Pixel coordinate grounding data:
>>>>>
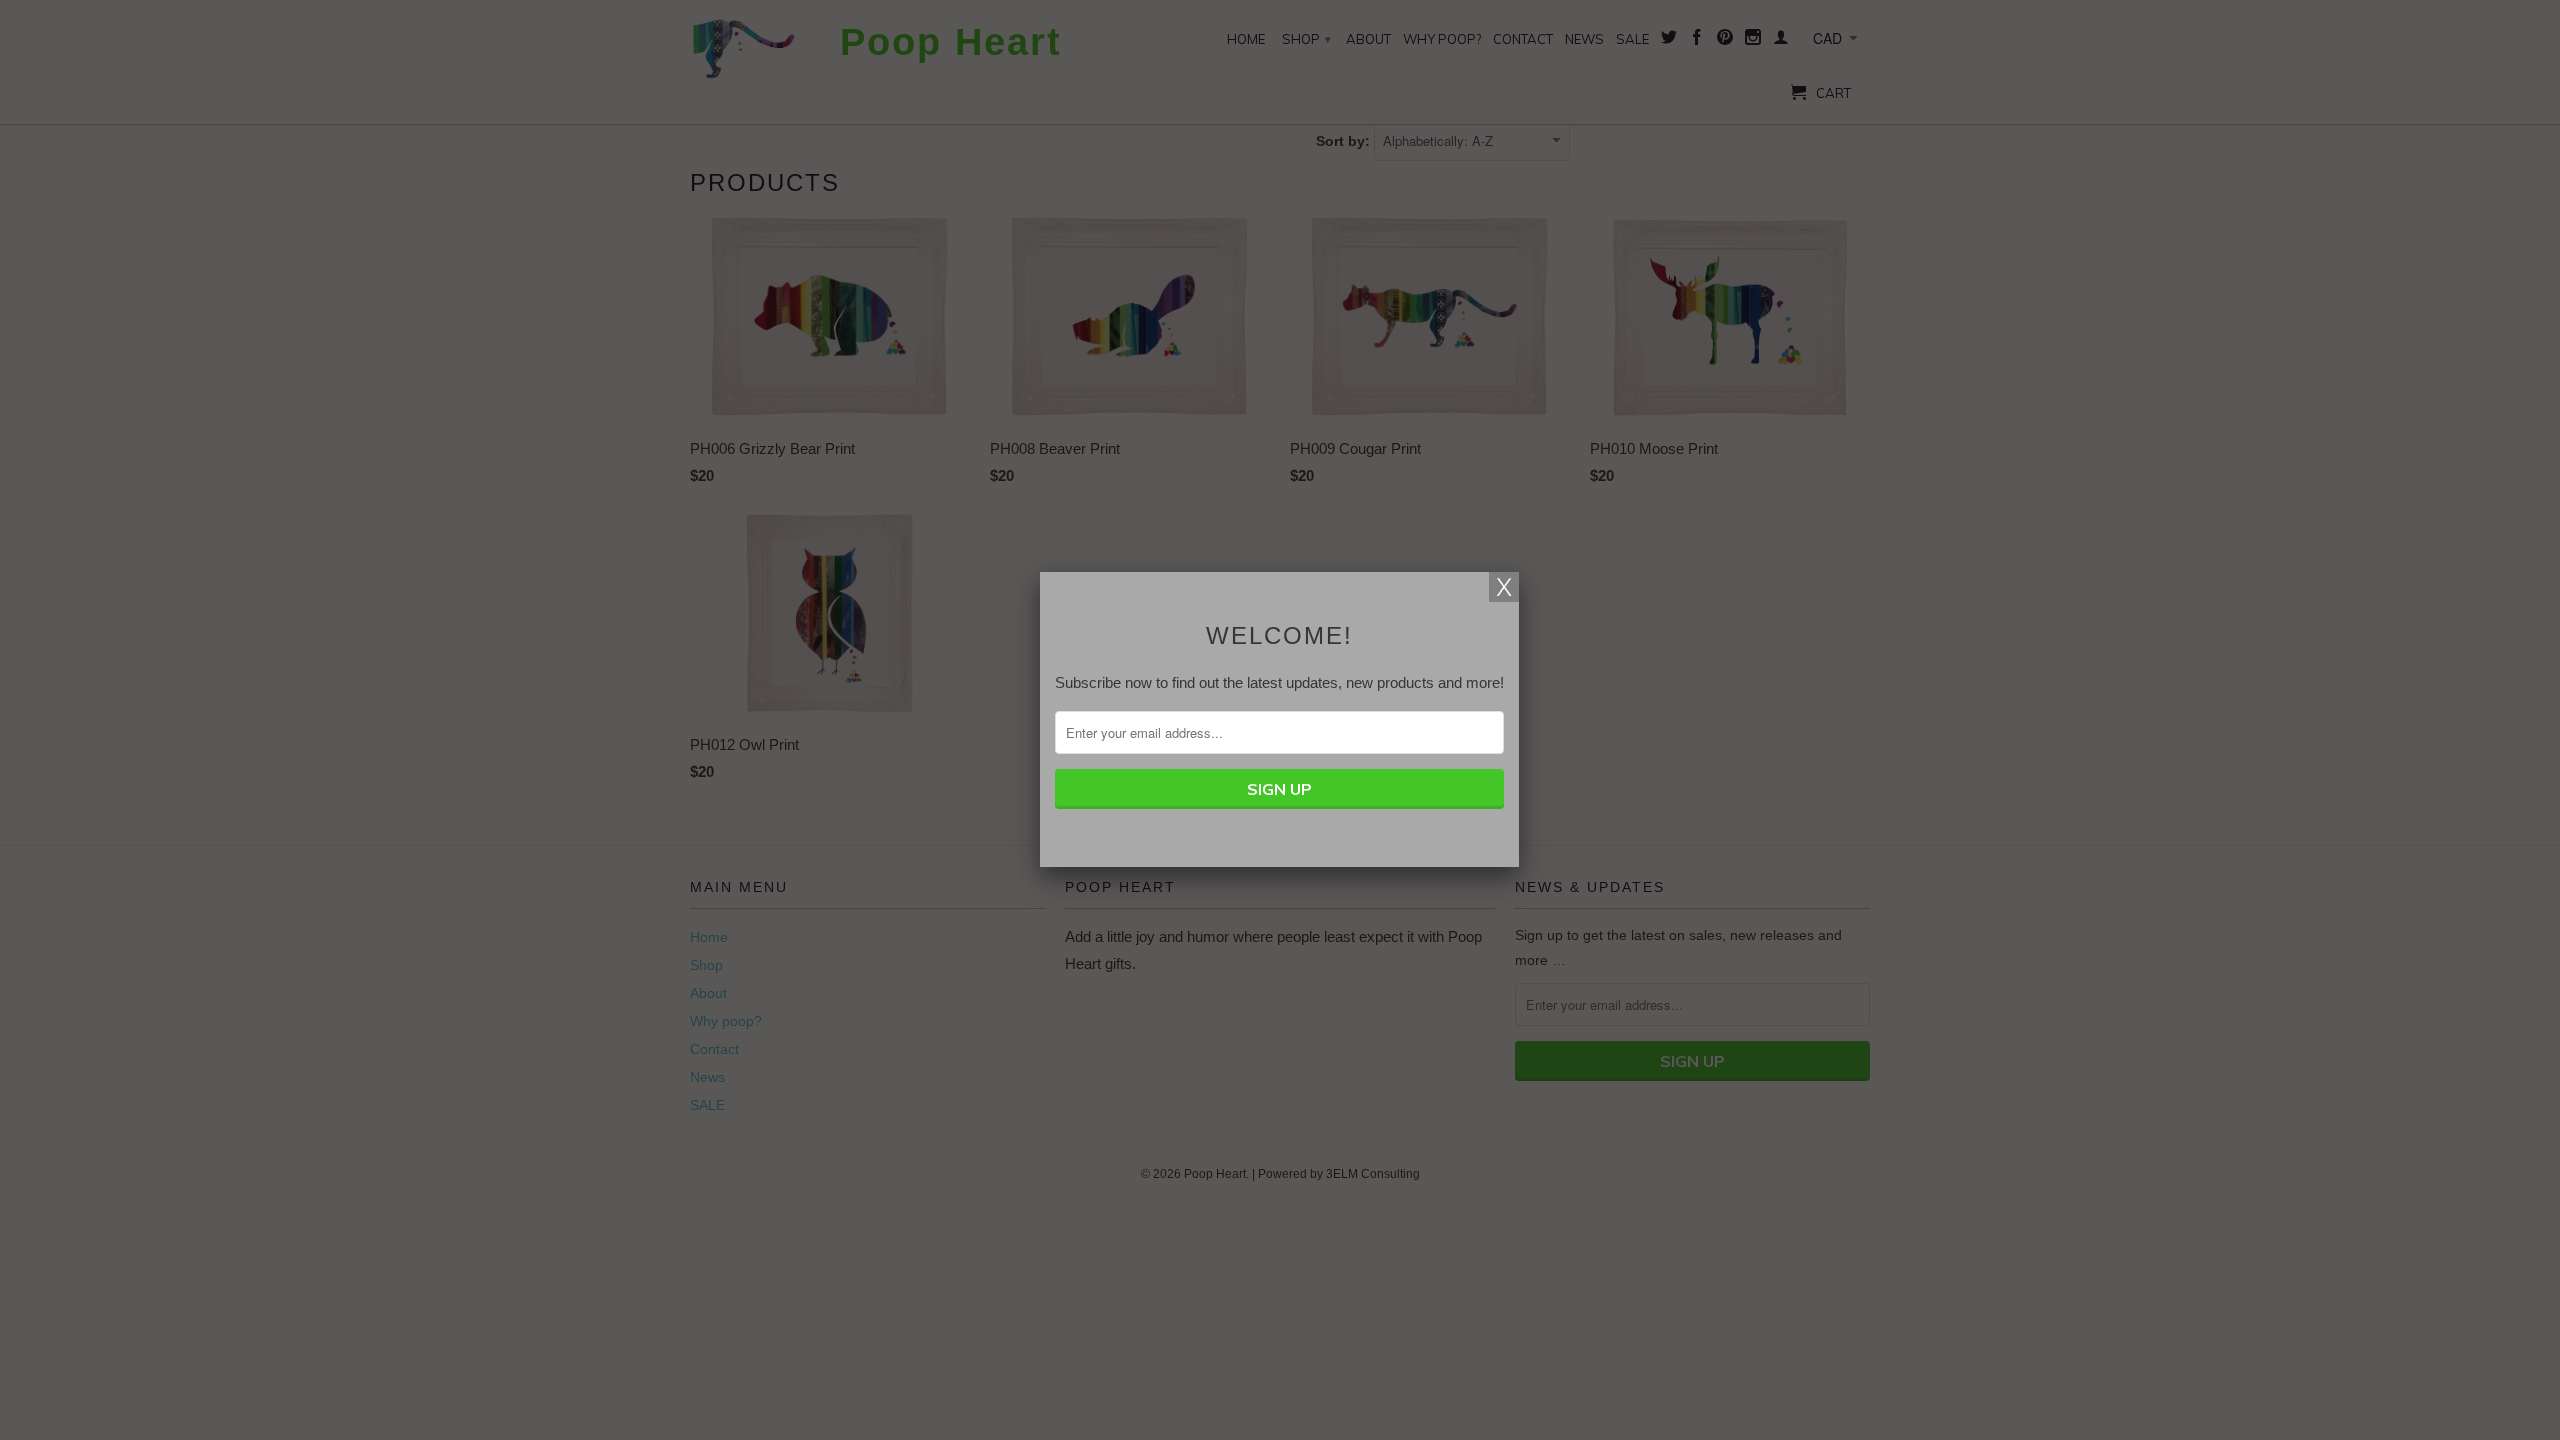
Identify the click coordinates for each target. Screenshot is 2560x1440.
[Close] (1504, 587)
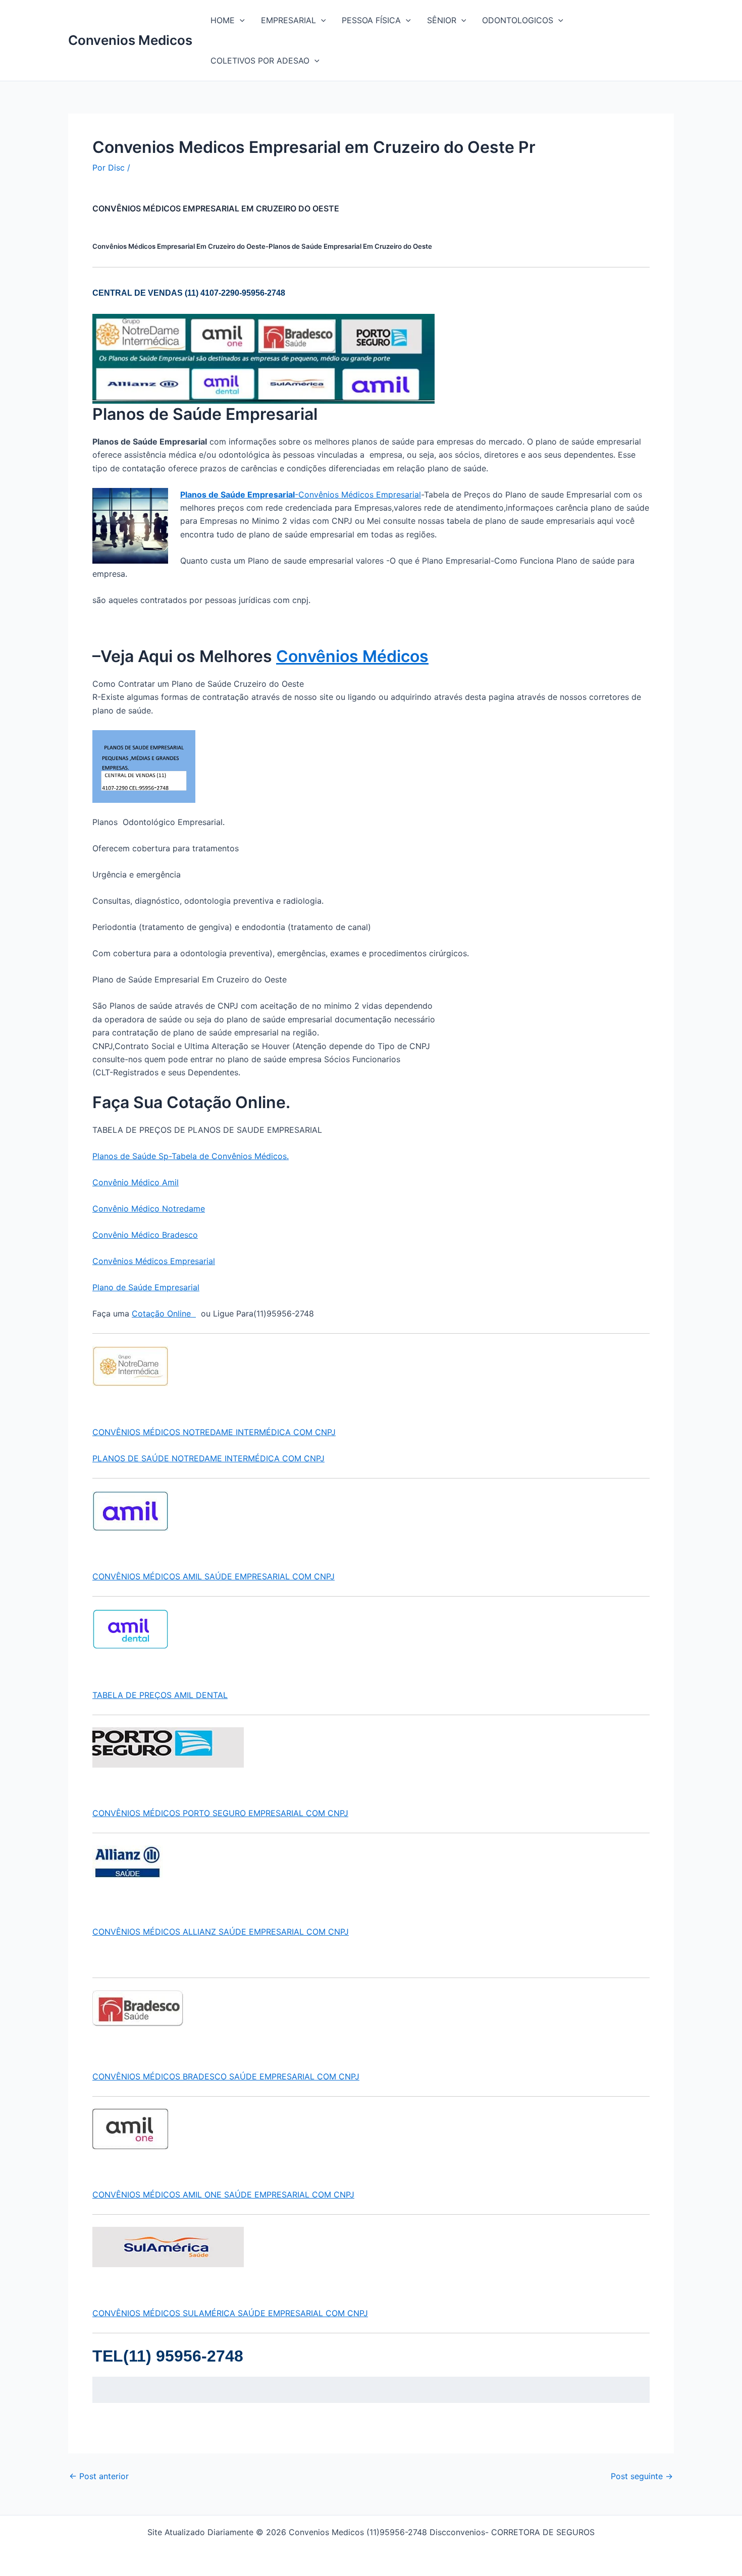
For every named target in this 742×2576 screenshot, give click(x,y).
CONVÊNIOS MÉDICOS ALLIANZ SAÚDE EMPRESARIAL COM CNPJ (220, 1932)
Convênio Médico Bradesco (145, 1235)
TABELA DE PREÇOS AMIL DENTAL (160, 1695)
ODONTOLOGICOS (517, 20)
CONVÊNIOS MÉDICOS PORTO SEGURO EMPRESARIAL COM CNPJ (220, 1813)
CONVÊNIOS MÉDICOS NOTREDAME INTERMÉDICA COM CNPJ (214, 1432)
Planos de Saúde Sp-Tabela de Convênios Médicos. (190, 1156)
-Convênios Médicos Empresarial (300, 494)
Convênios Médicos (352, 656)
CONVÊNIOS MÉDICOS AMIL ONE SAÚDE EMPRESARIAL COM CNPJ (223, 2194)
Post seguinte (642, 2476)
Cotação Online (164, 1313)
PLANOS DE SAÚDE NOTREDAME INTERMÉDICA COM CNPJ (208, 1458)
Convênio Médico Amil (135, 1182)
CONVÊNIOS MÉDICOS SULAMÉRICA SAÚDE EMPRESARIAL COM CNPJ (230, 2313)
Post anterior (99, 2476)
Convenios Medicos (130, 40)
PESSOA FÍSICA (371, 20)
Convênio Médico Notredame (148, 1208)
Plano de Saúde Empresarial (145, 1287)
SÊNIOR (441, 20)
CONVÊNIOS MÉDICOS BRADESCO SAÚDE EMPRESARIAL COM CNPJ (225, 2076)
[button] (240, 20)
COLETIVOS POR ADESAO (259, 61)
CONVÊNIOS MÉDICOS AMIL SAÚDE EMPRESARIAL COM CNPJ (213, 1576)
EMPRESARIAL (288, 20)
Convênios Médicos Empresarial (153, 1261)
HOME (222, 20)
<<<<<
**Exercise instructions**: Above are some lines. Repeat exactly, and only, those from the line that has "Convênios Médicos (352, 656)" through the line that has "Convênio Médico Amil (135, 1182)".

**Result**:
Convênios Médicos (352, 656)
CONVÊNIOS MÉDICOS AMIL ONE SAÚDE EMPRESARIAL COM CNPJ (223, 2194)
Post seguinte (642, 2476)
Cotação Online (164, 1313)
PLANOS DE SAÚDE NOTREDAME INTERMÉDICA COM CNPJ (208, 1458)
Convênio Médico Amil (135, 1182)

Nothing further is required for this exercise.